The South Carlow Drummin Bog Project is getting substantial support from the Irish Community Wetlands Forum (CWF) – a umbrella organisation that includes 20 member organisations. The Community Wetlands Forum offers a ‘network for community wetland groups to share knowledge, ideas, research and best practice.’
The Drummin Bog committee was therefore delighted to host the recent Community Wetlands Forum meeting on Wednesday 26 September 2018 at the community hall at Drummond, Co. Carlow.
The Drummin bog committee gained an overview of the CWF activities, as Chris Uys, CWF Development Officer, gave an informative presentation. It was heartening to hear about the developed, inclusive community outreach that the CWF has fostered in so many other counties already, see the summary graphic below. People may wish to look at the new CWF Strategic Plan 2017-2020 here
Given that the Drummin Bog Project has initiated some community art projects already, Chris also shared news of an innovative art performance team working recently at Birr Castle – “Mary Ward’s Amazing World of Wonder“ highlights the flora and fauna of the Irish Peatlands, women in science, the historical context and, through the associated talks and workshops, environmental and conservation issues inherent with the bog and insect populations”. One of their eco-community art projects can be seen here
We were also delighted to hear from other CWF members who travelled from other counties to share their work. First, Denise O’Meara from Waterford IT talked about her passion for community science work. She is a biologist working on longterm monitoring for mammals such as squirrels, otters, pine martens, and bats, and has considerable experience working with school groups and mens’ shed groups (who have built bat boxes). We were delighted to think we might be able to contact her for Part 2 of our Creative Ireland project where the Drummin Bog project will be engaging with local schools in 2019. Denise also shared that the Integrated European Long-Term Ecosystem Critical Zone and Socio-Ecological Research Infrastructure (eLTER RI) is to become an important means for biodiversity knowledge sharing across the EU.

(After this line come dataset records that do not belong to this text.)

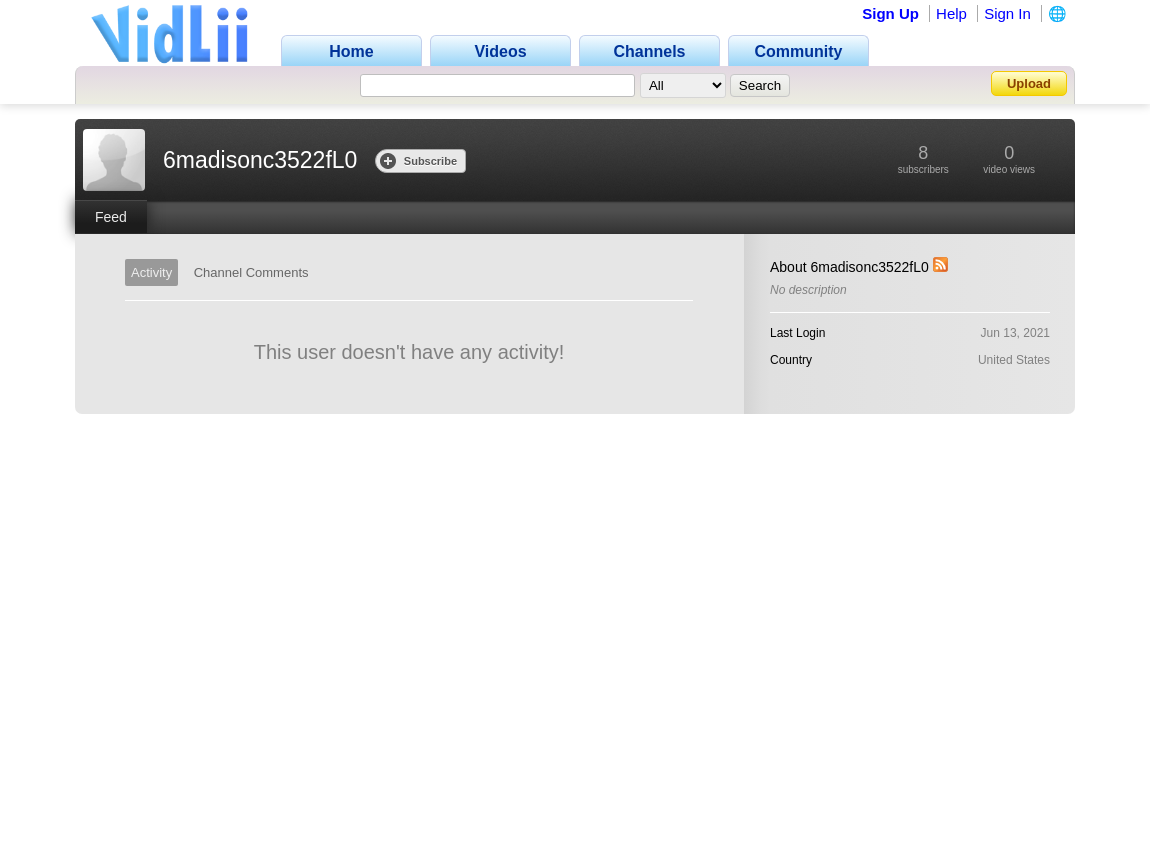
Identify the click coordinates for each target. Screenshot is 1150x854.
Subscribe (418, 160)
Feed (111, 217)
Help (951, 13)
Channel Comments (251, 272)
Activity (151, 272)
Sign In (1007, 13)
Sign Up (890, 13)
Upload (1029, 83)
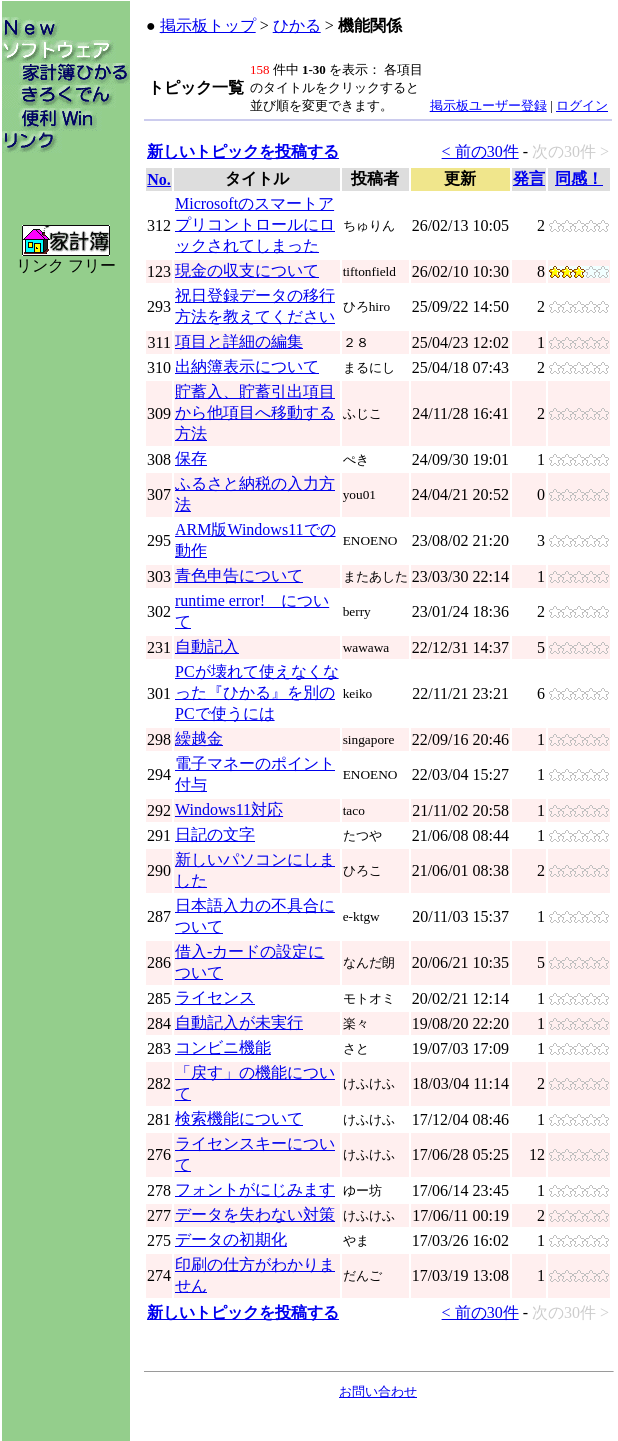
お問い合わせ (378, 1391)
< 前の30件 (480, 151)
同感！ (579, 178)
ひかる (297, 25)
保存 (191, 458)
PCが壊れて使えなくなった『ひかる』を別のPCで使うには (257, 692)
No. (159, 179)
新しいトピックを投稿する (243, 151)
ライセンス (215, 997)
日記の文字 (215, 834)
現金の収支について (247, 270)
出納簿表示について (247, 366)
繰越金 (199, 738)
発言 (529, 178)
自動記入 (207, 646)
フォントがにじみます (255, 1189)
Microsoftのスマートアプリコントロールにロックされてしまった (255, 224)
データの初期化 (231, 1239)
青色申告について (239, 575)
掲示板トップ (208, 25)
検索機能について (239, 1118)
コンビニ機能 (223, 1047)
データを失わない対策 (255, 1214)
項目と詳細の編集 (239, 341)
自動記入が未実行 (239, 1022)
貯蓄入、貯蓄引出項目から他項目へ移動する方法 (255, 412)
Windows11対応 (229, 809)
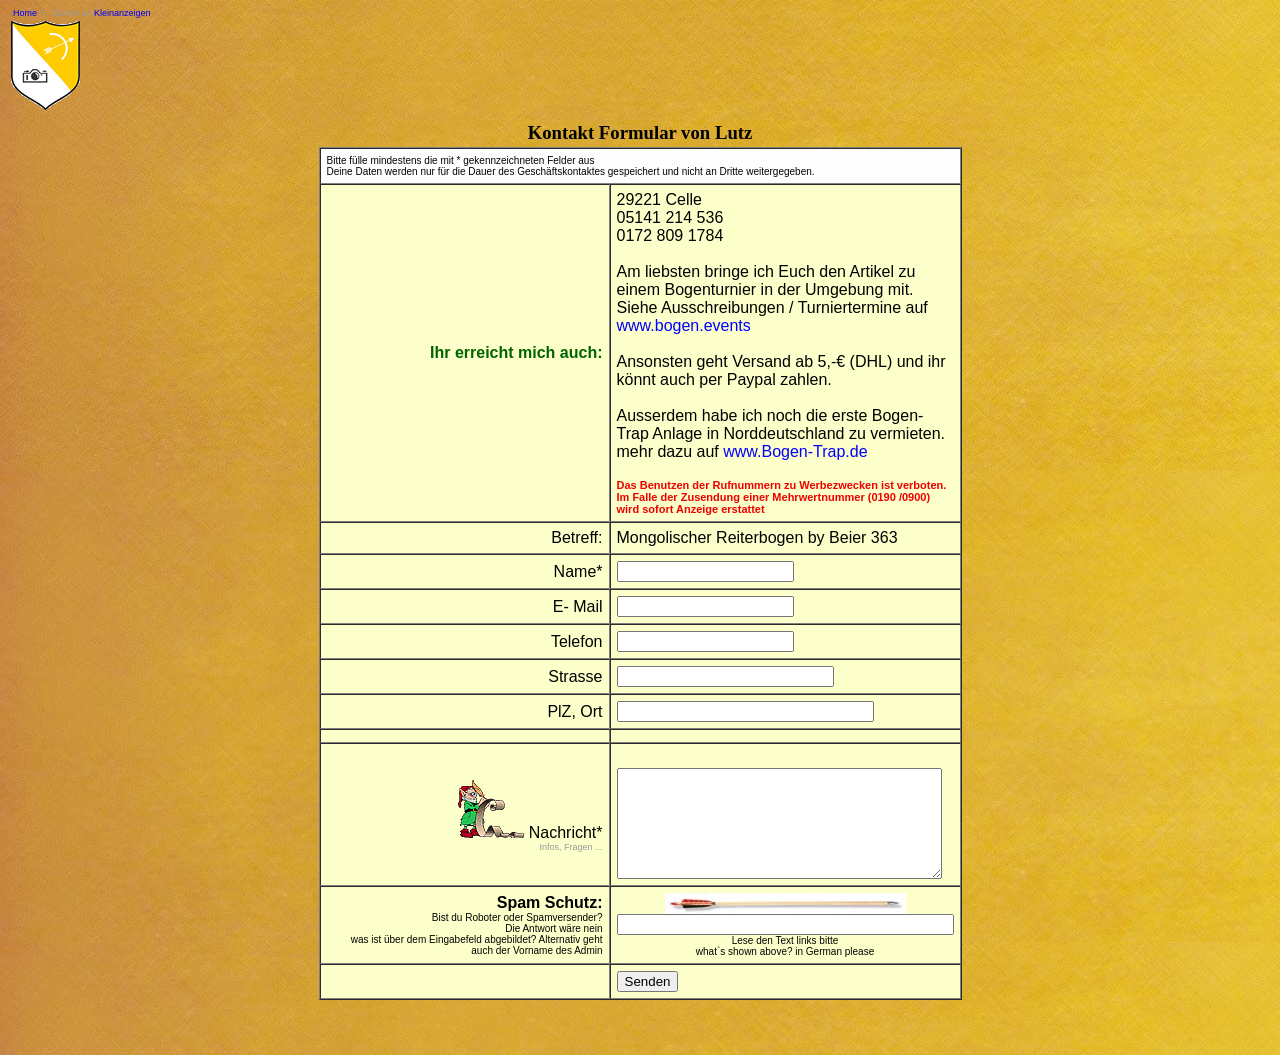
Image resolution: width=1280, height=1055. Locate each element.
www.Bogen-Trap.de (782, 451)
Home (25, 13)
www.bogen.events (671, 325)
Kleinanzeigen (122, 13)
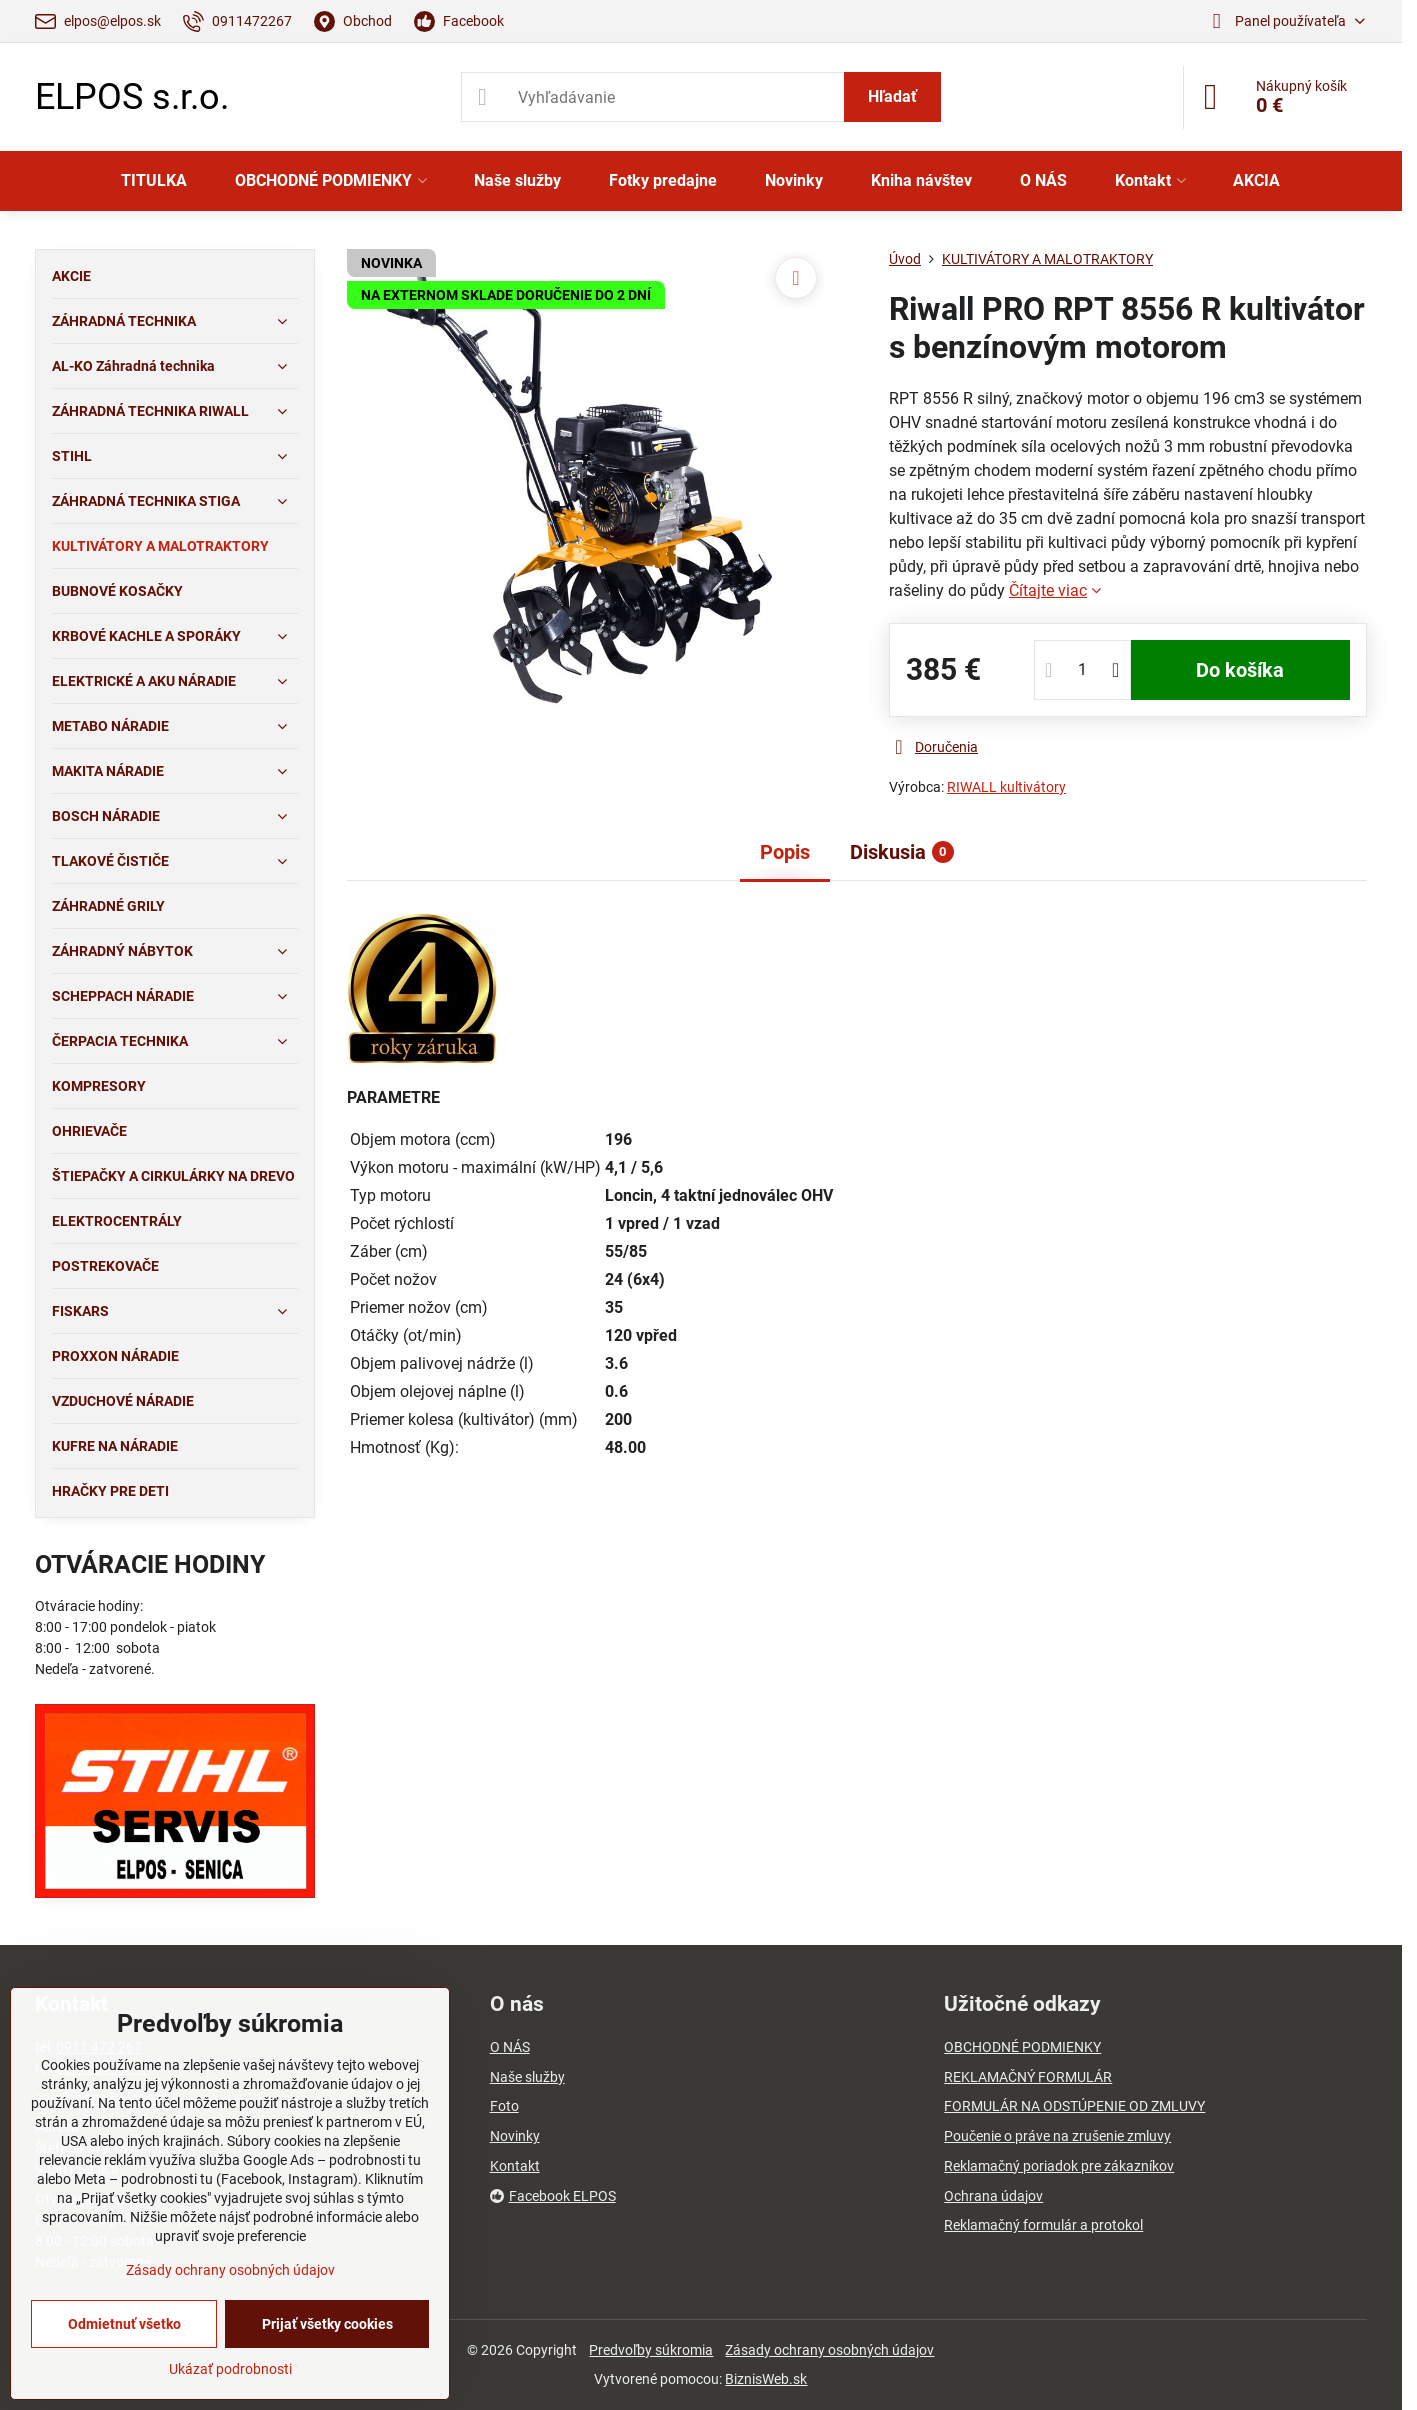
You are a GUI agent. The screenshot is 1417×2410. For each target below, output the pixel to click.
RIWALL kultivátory (1006, 787)
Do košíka (1240, 670)
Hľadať (892, 96)
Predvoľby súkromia (651, 2350)
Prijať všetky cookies (327, 2324)
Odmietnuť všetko (124, 2324)
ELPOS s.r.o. (132, 97)
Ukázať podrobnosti (230, 2369)
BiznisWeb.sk (766, 2379)
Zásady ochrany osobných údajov (829, 2350)
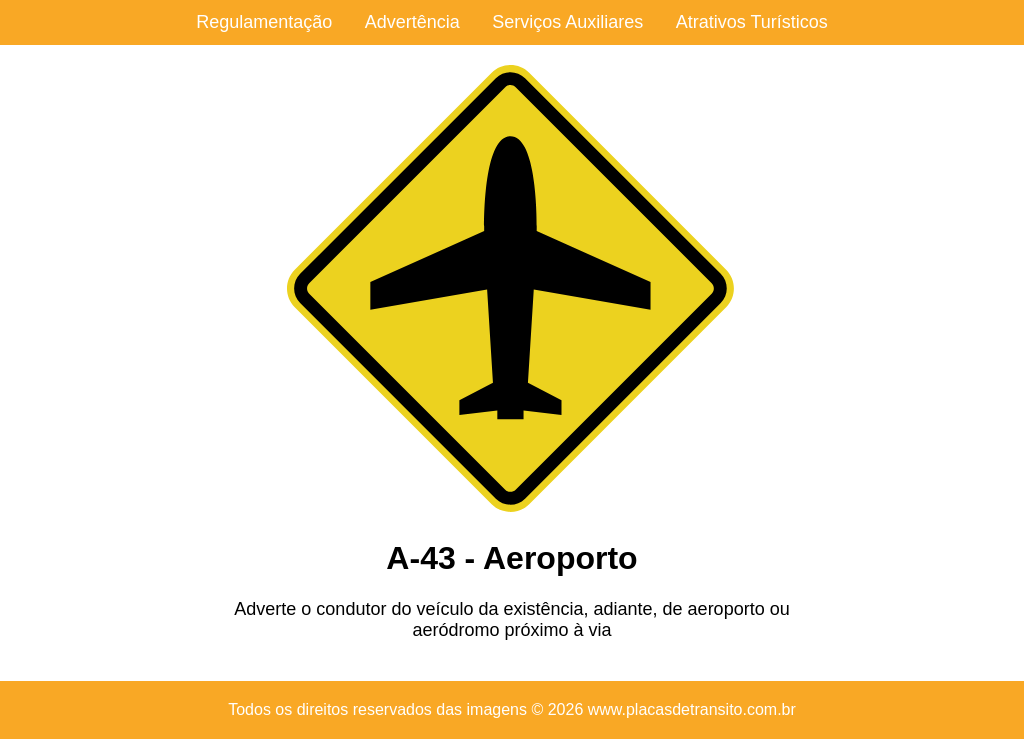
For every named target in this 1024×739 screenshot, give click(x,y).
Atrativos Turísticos (752, 22)
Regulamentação (264, 22)
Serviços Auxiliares (567, 22)
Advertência (412, 22)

Then NUIG cultural geography doctoral researcher Kate Flood presented her research on assessing the cultural side of the EU Ecosystems Services Framework, a framework that will be introduced in Ireland. Kate’s research will shape and critically review this framework so the best guiding framework is developed for Irish peatlands and their communities. Kate’s previous research and experience in capturing the oral history of Girley Bog means that she has been invaluable to the Drummin Bog artists developing the Drummin Bog Rosemary Oral History Project.
The CWF meeting ended with a walk and discussion on Drummin Bog. Everyone’s experience and knowledge was so valuable – from environmental and geological knowledge, to policy and social outreach. The important part of the day was getting to know others’ working across the CWF community for such endangered and significant Irish habitats. We quickly accepted an invitation from Kate to visit Girley bog in County Meath too!
Kate Flood, Girley Bog, Co. Meath and Chris Uys, Development Officer with the CWF talk with Drummin Bog Project committee members.